パキスタンのシェリー・リーマン気候変動担当相は、この水害は「前代未聞のスケール」の「気候変動がもたらした人道的災害」だと述べ、国際的な援助を呼びかけた。今年度の予算のうち気候変動担当相にはわずか5000万ドルしか割り当てられていない。これは政府が支出抑制に努める中、従来のほぼ3分の1の水準だ

パキスタンの回復力の低さ、そして繰り返し災害援助が必要になるのは、単なる脆弱な統治の問題だけでなく、過去から続く不正の問題だとの指摘もある。
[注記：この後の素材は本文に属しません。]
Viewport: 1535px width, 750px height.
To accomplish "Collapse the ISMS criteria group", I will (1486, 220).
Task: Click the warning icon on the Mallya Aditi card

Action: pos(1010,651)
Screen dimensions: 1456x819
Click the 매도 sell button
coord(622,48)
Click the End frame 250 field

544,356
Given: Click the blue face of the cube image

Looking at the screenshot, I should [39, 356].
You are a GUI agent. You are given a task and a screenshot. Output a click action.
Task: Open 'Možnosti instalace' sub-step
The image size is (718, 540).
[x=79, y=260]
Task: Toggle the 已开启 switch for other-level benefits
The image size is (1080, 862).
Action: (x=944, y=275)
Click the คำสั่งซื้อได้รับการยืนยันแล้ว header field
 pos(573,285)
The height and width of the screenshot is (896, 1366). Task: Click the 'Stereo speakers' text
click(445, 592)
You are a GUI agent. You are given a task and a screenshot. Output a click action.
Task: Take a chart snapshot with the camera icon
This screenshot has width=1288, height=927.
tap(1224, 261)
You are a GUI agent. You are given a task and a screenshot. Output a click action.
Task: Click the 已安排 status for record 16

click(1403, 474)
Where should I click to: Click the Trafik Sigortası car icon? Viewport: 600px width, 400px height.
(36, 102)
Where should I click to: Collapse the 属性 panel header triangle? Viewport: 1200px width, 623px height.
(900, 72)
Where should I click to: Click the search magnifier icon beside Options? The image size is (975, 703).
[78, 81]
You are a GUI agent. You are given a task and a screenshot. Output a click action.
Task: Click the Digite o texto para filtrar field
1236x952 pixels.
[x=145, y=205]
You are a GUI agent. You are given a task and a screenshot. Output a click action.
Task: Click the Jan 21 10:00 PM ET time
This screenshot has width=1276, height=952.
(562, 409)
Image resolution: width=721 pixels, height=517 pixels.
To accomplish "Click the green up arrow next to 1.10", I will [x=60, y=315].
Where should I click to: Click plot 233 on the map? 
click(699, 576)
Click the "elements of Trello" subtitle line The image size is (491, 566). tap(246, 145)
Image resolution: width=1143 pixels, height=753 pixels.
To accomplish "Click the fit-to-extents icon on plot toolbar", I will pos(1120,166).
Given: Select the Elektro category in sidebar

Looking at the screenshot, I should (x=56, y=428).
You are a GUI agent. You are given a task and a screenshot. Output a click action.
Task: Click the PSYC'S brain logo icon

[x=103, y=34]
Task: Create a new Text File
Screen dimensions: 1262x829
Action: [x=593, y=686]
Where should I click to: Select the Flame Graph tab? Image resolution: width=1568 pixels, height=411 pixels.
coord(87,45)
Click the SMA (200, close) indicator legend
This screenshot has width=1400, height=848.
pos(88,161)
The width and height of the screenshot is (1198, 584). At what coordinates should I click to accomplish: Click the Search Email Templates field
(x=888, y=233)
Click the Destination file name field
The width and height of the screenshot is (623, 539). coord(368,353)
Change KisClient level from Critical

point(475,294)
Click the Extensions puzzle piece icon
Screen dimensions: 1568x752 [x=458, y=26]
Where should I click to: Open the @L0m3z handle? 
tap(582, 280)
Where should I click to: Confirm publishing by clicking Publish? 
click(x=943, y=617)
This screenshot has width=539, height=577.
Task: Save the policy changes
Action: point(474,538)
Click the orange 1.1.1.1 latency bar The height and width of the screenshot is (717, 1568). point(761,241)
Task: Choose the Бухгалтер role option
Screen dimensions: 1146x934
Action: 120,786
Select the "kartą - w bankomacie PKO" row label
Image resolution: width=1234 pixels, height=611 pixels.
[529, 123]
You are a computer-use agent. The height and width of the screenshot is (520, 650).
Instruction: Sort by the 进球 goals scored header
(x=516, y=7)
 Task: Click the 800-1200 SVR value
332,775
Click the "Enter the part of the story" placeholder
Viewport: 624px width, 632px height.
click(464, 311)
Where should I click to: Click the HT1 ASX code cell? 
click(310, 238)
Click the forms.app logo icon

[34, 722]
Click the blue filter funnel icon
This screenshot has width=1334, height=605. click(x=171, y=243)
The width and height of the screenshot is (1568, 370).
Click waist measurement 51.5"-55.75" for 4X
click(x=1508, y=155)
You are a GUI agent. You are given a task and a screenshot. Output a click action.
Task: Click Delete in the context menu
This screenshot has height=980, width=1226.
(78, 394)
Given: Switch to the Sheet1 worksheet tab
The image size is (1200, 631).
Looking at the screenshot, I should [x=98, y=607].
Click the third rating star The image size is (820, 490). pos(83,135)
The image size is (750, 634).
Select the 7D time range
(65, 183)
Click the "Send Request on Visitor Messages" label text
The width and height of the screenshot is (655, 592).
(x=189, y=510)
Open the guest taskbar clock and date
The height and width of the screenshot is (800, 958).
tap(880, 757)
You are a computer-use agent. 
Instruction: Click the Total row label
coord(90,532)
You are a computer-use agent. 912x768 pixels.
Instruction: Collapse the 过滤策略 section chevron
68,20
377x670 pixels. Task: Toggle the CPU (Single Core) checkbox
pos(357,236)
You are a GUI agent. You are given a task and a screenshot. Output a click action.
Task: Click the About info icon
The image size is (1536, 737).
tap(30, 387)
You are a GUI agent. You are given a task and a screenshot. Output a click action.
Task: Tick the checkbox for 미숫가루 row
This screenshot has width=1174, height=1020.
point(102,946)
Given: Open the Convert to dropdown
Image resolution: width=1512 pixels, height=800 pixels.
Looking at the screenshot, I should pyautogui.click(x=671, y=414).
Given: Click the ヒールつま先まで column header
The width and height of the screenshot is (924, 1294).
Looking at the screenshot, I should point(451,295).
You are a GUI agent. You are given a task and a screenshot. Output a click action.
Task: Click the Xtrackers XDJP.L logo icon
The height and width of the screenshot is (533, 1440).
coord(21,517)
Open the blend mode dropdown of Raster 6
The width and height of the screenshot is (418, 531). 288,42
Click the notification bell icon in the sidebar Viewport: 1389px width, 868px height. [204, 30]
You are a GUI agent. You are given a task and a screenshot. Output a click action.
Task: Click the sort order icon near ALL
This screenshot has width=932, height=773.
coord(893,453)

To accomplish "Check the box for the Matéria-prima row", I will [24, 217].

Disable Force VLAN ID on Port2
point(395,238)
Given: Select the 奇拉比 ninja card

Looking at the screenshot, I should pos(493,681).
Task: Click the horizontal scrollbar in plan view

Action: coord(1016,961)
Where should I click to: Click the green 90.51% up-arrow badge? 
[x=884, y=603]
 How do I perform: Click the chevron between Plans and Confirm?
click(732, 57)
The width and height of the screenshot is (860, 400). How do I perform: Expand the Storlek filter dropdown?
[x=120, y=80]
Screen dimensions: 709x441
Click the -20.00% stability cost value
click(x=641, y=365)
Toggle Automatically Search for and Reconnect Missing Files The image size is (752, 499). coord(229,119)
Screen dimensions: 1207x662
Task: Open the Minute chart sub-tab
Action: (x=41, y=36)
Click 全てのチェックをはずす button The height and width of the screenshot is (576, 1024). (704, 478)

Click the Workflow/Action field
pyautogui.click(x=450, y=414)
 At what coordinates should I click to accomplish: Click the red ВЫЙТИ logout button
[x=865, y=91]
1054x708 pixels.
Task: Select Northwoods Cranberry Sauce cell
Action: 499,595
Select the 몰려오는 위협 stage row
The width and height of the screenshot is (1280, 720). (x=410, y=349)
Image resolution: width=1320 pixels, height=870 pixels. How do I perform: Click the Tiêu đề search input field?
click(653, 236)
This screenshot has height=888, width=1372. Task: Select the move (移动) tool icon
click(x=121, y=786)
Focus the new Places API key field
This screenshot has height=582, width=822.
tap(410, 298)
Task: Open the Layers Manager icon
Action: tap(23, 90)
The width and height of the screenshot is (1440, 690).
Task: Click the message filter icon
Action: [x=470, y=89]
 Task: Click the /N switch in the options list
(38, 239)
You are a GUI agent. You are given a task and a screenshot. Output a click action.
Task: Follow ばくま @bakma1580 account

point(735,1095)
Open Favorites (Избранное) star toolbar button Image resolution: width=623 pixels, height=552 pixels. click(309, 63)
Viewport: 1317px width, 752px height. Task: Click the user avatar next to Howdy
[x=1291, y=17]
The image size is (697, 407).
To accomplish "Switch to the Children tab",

汚染する側の裕福な国々が、貧しい発展途上国が気候変動に対処するのを支援する義務について長年議論されているが、これが国際的な気候変動交渉における障害となっている。

パキスタンのような国々は、パキスタンを植民地化したアメリカやイギリスのような裕福な国に比べて、工業化がはるかに遅れている。

その結果、こうした国々は、長い間、世界を温暖化させている温室効果ガスのごく一部しか排出していないにもかかわらず、甚大な被害を受け、さらには現在の汚染を制限するために近代化のための高額な費用を支払うことを求められている。
「洪水に関するいかなる救済も『援助』としてではなく、過去数世紀にわたって蓄積された不正に対する賠償としてとらえられるべきである」と述べている。